START Given records

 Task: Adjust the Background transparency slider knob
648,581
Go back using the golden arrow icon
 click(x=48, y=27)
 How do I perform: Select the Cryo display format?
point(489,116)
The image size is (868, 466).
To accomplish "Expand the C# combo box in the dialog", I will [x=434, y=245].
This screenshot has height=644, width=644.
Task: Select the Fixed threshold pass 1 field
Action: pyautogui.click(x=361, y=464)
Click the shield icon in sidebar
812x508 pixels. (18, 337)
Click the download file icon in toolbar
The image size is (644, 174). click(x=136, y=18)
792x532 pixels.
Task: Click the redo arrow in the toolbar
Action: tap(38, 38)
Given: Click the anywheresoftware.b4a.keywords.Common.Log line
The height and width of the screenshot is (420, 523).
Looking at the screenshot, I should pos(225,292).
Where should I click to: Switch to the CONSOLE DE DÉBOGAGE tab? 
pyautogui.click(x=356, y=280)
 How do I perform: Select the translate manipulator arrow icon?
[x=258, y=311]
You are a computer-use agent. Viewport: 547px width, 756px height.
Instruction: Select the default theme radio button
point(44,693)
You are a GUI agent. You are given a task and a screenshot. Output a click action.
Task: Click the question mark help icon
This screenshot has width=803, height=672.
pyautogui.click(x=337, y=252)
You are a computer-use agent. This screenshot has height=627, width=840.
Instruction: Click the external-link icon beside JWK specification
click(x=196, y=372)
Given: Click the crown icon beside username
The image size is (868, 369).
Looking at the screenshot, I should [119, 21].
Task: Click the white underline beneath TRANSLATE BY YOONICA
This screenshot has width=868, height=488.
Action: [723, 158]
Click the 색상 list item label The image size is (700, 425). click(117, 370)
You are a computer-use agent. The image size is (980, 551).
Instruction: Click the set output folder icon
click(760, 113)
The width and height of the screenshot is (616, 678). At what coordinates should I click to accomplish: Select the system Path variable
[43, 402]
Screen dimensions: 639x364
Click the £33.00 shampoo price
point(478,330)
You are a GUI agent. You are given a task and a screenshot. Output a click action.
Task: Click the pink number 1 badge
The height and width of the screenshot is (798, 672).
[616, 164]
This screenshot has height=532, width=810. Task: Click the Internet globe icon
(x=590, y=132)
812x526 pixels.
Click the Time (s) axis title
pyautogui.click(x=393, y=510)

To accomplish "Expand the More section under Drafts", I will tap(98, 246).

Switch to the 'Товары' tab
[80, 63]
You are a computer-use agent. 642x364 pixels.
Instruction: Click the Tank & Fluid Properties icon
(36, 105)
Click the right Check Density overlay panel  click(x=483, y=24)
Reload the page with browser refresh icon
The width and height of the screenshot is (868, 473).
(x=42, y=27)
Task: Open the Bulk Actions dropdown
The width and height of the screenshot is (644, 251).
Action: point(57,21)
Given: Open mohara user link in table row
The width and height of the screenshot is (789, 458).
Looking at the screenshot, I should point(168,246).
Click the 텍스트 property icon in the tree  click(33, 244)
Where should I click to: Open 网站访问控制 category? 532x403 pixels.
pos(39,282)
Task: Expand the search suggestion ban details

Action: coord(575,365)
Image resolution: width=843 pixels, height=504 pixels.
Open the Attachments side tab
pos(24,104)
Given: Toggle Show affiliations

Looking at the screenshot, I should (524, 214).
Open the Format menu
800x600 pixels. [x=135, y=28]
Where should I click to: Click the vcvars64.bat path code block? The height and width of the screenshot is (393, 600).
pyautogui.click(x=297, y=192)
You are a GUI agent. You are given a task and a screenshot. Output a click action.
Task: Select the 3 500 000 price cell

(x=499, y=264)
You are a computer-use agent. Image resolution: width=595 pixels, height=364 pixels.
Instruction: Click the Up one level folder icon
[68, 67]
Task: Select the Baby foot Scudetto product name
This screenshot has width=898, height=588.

END Given records

**What to do:** Every line above has to be restated word for word.

**Response for this exercise:**
 Task: Adjust the Background transparency slider knob
648,581
Go back using the golden arrow icon
 click(x=48, y=27)
 How do I perform: Select the Cryo display format?
point(489,116)
The image size is (868, 466).
To accomplish "Expand the C# combo box in the dialog", I will [x=434, y=245].
This screenshot has height=644, width=644.
Task: Select the Fixed threshold pass 1 field
Action: pyautogui.click(x=361, y=464)
Click the shield icon in sidebar
812x508 pixels. (18, 337)
Click the download file icon in toolbar
The image size is (644, 174). click(x=136, y=18)
792x532 pixels.
Task: Click the redo arrow in the toolbar
Action: tap(38, 38)
Given: Click the anywheresoftware.b4a.keywords.Common.Log line
The height and width of the screenshot is (420, 523).
Looking at the screenshot, I should pos(225,292).
Where should I click to: Switch to the CONSOLE DE DÉBOGAGE tab? 
pyautogui.click(x=356, y=280)
 How do I perform: Select the translate manipulator arrow icon?
[x=258, y=311]
You are a computer-use agent. Viewport: 547px width, 756px height.
Instruction: Select the default theme radio button
point(44,693)
You are a GUI agent. You are given a task and a screenshot. Output a click action.
Task: Click the question mark help icon
This screenshot has width=803, height=672.
pyautogui.click(x=337, y=252)
You are a computer-use agent. This screenshot has height=627, width=840.
Instruction: Click the external-link icon beside JWK specification
click(x=196, y=372)
Given: Click the crown icon beside username
The image size is (868, 369).
Looking at the screenshot, I should [119, 21].
Task: Click the white underline beneath TRANSLATE BY YOONICA
This screenshot has width=868, height=488.
Action: [723, 158]
Click the 색상 list item label The image size is (700, 425). click(117, 370)
You are a computer-use agent. The image size is (980, 551).
Instruction: Click the set output folder icon
click(760, 113)
The width and height of the screenshot is (616, 678). At what coordinates should I click to accomplish: Select the system Path variable
[43, 402]
Screen dimensions: 639x364
Click the £33.00 shampoo price
point(478,330)
You are a GUI agent. You are given a task and a screenshot. Output a click action.
Task: Click the pink number 1 badge
The height and width of the screenshot is (798, 672).
[616, 164]
This screenshot has height=532, width=810. Task: Click the Internet globe icon
(x=590, y=132)
812x526 pixels.
Click the Time (s) axis title
pyautogui.click(x=393, y=510)

To accomplish "Expand the More section under Drafts", I will tap(98, 246).

Switch to the 'Товары' tab
[80, 63]
You are a computer-use agent. 642x364 pixels.
Instruction: Click the Tank & Fluid Properties icon
(36, 105)
Click the right Check Density overlay panel  click(x=483, y=24)
Reload the page with browser refresh icon
The width and height of the screenshot is (868, 473).
(x=42, y=27)
Task: Open the Bulk Actions dropdown
The width and height of the screenshot is (644, 251).
Action: point(57,21)
Given: Open mohara user link in table row
The width and height of the screenshot is (789, 458).
Looking at the screenshot, I should point(168,246).
Click the 텍스트 property icon in the tree  click(33, 244)
Where should I click to: Open 网站访问控制 category? 532x403 pixels.
pos(39,282)
Task: Expand the search suggestion ban details

Action: coord(575,365)
Image resolution: width=843 pixels, height=504 pixels.
Open the Attachments side tab
pos(24,104)
Given: Toggle Show affiliations

Looking at the screenshot, I should (524, 214).
Open the Format menu
800x600 pixels. [x=135, y=28]
Where should I click to: Click the vcvars64.bat path code block? The height and width of the screenshot is (393, 600).
pyautogui.click(x=297, y=192)
You are a GUI agent. You are given a task and a screenshot. Output a click action.
Task: Select the 3 500 000 price cell

(x=499, y=264)
You are a computer-use agent. Image resolution: width=595 pixels, height=364 pixels.
Instruction: Click the Up one level folder icon
[68, 67]
Task: Select the Baby foot Scudetto product name
This screenshot has width=898, height=588.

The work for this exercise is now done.